True Story

Ich träumte von Afrika (I Dreamed of Africa) – amerikanisches Drama, Abenteuerfilm aus dem Jahr 2000.

Ich träumte von Afrika

 

Die Handlung des Films orientiert sich an der Autobiografie von Kuki Gallmann, einer italienisch-kenianischen Autorin und Naturschützerin.

Die am 1. Juni 1943 in Treviso, Italien, geborene Kuki Gallmann ist die Tochter des italienischen Bergsteigers und Schriftstellers Cino Boccazi (1916-2009). 1972 zog Kuki Gallmann mit ihrem Ehemann Paolo und dem gemeinsamen Sohn Emanuele nach Kenia. Die Familie erwarb in Ol Ari Nyiro im Great Rift Valley eine Farm, mit insgesamt 98.000 Hektar Land, ein Gebiet von 400 Quadratkilometern.

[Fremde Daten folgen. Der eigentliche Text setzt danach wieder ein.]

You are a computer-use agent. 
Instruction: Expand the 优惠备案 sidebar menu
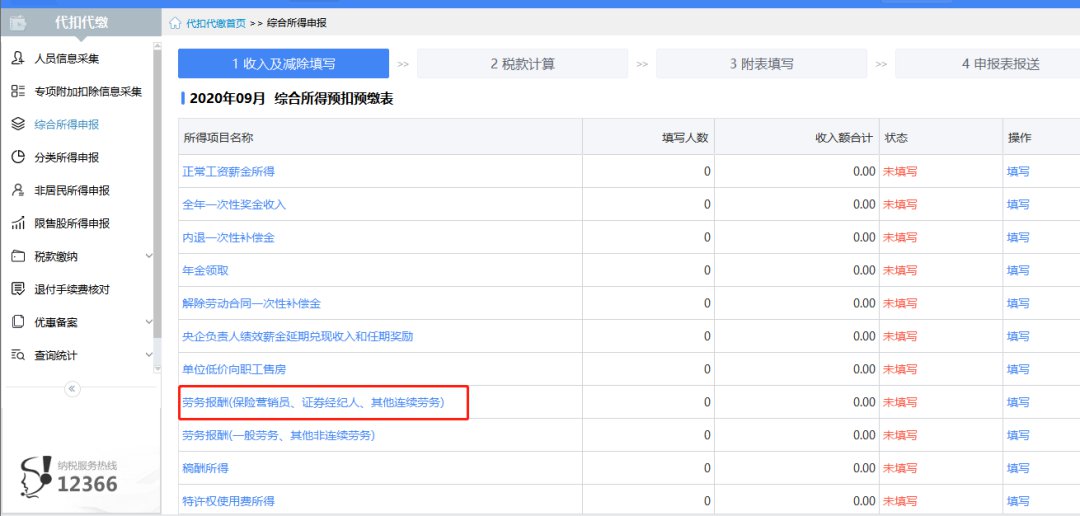[149, 323]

Es kam zu gleich zwei tragischen Unfällen, bei denen ihr Ehemann und ihr Sohn ums Leben kamen. Sie beschloss in Kenia zu bleiben, die kenianische Staatsbürgerschaft anzunehmen und sich für den Erhalt der Natur einzusetzen. Sie gründet die Gallmann Memorial Foundation, GMF, eine Organisation die sich für den Schutz von Umwelt und Tieren in Kenia einsetzt. Ihr erworbenes Land macht sie zu einem Naturreservat.

Kuki Gallmann schrieb fünf Bücher. Ihre Autobiografie „I Dreamed of Africa“ wurde zu einem Bestseller. Mit ihrer Tochter Sveva lebt sie in Laikipia. Beide organisieren Veranstaltungen, laden Menschen ein um auf die Umweltproblematik aufmerksam zu machen. Auch sportliche Wettbewerbe werden durchgeführt, für Jugendliche der verschiedenen Stämme, damit sie lernen friedvoll miteinander umzugehen.

2011 erwarb und spendete Kuki Gallmann 300 Hektar Land, für ein Projekt namens „Land of Hope“. Jeder darf dieses Land nutzen. 2013 wurde ein Sportzentrum fertiggestellt. Es gibt eine Kindertagesstätte und ein Berufszentrum für Frauen und Jugendliche. Ihre Tochter koordiniert ein weiteres Projekt um den Frieden der lokalen Stämme zu fördern und den Lebensstandard der Menschen zu verbessern. Der Einsatz der beiden Frauen für die Natur hat sich gelohnt. Es gibt eine außergewöhnliche Vielfalt von Pflanzen und Tieren.

Kuki Gallmann wurde jedoch auch Ziel mehrfacher Angriffe. Am 29. März 2017 brannte ihre Mukutan Retreat-Ranch nieder. Man vermutet das Viehzüchter für diese Tat verantwortlich sind. Zwischen den Viehzüchtern und Landbesitzern kam es schon immer zu Konflikten. Es kam zu Vandalismus und Dutzende von Menschen wurden getötet oder verletzt. Am 23. April 2017 wurde auf Kuki Gallmann geschossen und sie dabei schwer verletzt. Der Täter war hier ein Viehhirte der Pokot. Sie wurde in das Aga Khan Hospital in Nairobi gebracht. Die Familie besitzt heute 100.000 Hektar Land und beschäftigt 250 Kenianer.